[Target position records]
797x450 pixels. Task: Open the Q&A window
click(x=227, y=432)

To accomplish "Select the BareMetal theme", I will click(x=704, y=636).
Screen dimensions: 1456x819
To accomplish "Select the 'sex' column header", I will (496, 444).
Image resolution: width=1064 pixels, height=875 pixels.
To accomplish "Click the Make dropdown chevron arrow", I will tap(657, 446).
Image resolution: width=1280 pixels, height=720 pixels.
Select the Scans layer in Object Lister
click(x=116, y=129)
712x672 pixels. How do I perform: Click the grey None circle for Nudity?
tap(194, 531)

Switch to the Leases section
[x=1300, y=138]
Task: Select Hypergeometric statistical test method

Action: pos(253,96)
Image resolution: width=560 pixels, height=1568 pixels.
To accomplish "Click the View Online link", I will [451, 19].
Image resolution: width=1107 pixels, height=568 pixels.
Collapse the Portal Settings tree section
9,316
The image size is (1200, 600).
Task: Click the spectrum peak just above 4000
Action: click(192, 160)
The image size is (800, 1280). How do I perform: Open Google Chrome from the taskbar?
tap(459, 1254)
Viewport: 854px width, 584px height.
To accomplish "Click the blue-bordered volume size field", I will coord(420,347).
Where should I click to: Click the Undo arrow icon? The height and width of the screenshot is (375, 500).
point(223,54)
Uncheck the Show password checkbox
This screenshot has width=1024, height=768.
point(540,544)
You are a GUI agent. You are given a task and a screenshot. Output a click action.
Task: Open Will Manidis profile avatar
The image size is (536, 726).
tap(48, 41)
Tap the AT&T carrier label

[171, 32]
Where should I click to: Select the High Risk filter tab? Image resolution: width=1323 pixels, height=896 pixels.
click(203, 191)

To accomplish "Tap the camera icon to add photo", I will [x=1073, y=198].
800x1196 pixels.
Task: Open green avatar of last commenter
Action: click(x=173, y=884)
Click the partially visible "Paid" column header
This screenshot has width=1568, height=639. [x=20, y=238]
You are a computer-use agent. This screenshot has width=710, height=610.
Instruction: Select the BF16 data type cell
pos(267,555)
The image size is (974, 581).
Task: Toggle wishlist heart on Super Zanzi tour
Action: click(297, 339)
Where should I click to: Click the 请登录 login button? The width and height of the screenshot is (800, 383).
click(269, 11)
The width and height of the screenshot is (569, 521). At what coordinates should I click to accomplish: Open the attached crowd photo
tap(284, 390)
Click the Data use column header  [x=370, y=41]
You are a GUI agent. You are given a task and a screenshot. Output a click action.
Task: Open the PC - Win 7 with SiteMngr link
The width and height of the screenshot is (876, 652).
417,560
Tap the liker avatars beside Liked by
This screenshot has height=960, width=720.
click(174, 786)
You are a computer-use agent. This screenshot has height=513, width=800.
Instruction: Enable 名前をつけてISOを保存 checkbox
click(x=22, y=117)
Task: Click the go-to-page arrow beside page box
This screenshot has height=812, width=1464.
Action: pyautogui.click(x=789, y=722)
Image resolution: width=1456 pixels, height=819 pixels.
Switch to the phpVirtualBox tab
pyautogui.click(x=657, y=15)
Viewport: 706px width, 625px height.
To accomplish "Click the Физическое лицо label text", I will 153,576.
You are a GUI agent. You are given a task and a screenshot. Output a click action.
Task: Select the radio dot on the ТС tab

Exercise details: Copy all of the material above, line by line, without changing any character.

Reply to the exercise:
797x450 pixels. Task: Open the Q&A window
click(x=227, y=432)

To accomplish "Select the BareMetal theme", I will click(x=704, y=636).
Screen dimensions: 1456x819
To accomplish "Select the 'sex' column header", I will (496, 444).
Image resolution: width=1064 pixels, height=875 pixels.
To accomplish "Click the Make dropdown chevron arrow", I will tap(657, 446).
Image resolution: width=1280 pixels, height=720 pixels.
Select the Scans layer in Object Lister
click(x=116, y=129)
712x672 pixels. How do I perform: Click the grey None circle for Nudity?
tap(194, 531)

Switch to the Leases section
[x=1300, y=138]
Task: Select Hypergeometric statistical test method

Action: pos(253,96)
Image resolution: width=560 pixels, height=1568 pixels.
To accomplish "Click the View Online link", I will [451, 19].
Image resolution: width=1107 pixels, height=568 pixels.
Collapse the Portal Settings tree section
9,316
The image size is (1200, 600).
Task: Click the spectrum peak just above 4000
Action: click(192, 160)
The image size is (800, 1280). How do I perform: Open Google Chrome from the taskbar?
tap(459, 1254)
Viewport: 854px width, 584px height.
To accomplish "Click the blue-bordered volume size field", I will coord(420,347).
Where should I click to: Click the Undo arrow icon? The height and width of the screenshot is (375, 500).
point(223,54)
Uncheck the Show password checkbox
This screenshot has width=1024, height=768.
point(540,544)
You are a GUI agent. You are given a task and a screenshot. Output a click action.
Task: Open Will Manidis profile avatar
The image size is (536, 726).
tap(48, 41)
Tap the AT&T carrier label

[171, 32]
Where should I click to: Select the High Risk filter tab? Image resolution: width=1323 pixels, height=896 pixels.
click(203, 191)

To accomplish "Tap the camera icon to add photo", I will [x=1073, y=198].
800x1196 pixels.
Task: Open green avatar of last commenter
Action: click(x=173, y=884)
Click the partially visible "Paid" column header
This screenshot has width=1568, height=639. [x=20, y=238]
You are a computer-use agent. This screenshot has width=710, height=610.
Instruction: Select the BF16 data type cell
pos(267,555)
The image size is (974, 581).
Task: Toggle wishlist heart on Super Zanzi tour
Action: click(297, 339)
Where should I click to: Click the 请登录 login button? The width and height of the screenshot is (800, 383).
click(269, 11)
The width and height of the screenshot is (569, 521). At what coordinates should I click to accomplish: Open the attached crowd photo
tap(284, 390)
Click the Data use column header  [x=370, y=41]
You are a GUI agent. You are given a task and a screenshot. Output a click action.
Task: Open the PC - Win 7 with SiteMngr link
The width and height of the screenshot is (876, 652).
417,560
Tap the liker avatars beside Liked by
This screenshot has height=960, width=720.
click(174, 786)
You are a computer-use agent. This screenshot has height=513, width=800.
Instruction: Enable 名前をつけてISOを保存 checkbox
click(x=22, y=117)
Task: Click the go-to-page arrow beside page box
This screenshot has height=812, width=1464.
Action: pyautogui.click(x=789, y=722)
Image resolution: width=1456 pixels, height=819 pixels.
Switch to the phpVirtualBox tab
pyautogui.click(x=657, y=15)
Viewport: 706px width, 625px height.
To accomplish "Click the Физическое лицо label text", I will 153,576.
You are a GUI agent. You are given a task and a screenshot. Output a click action.
Task: Select the radio dot on the ТС tab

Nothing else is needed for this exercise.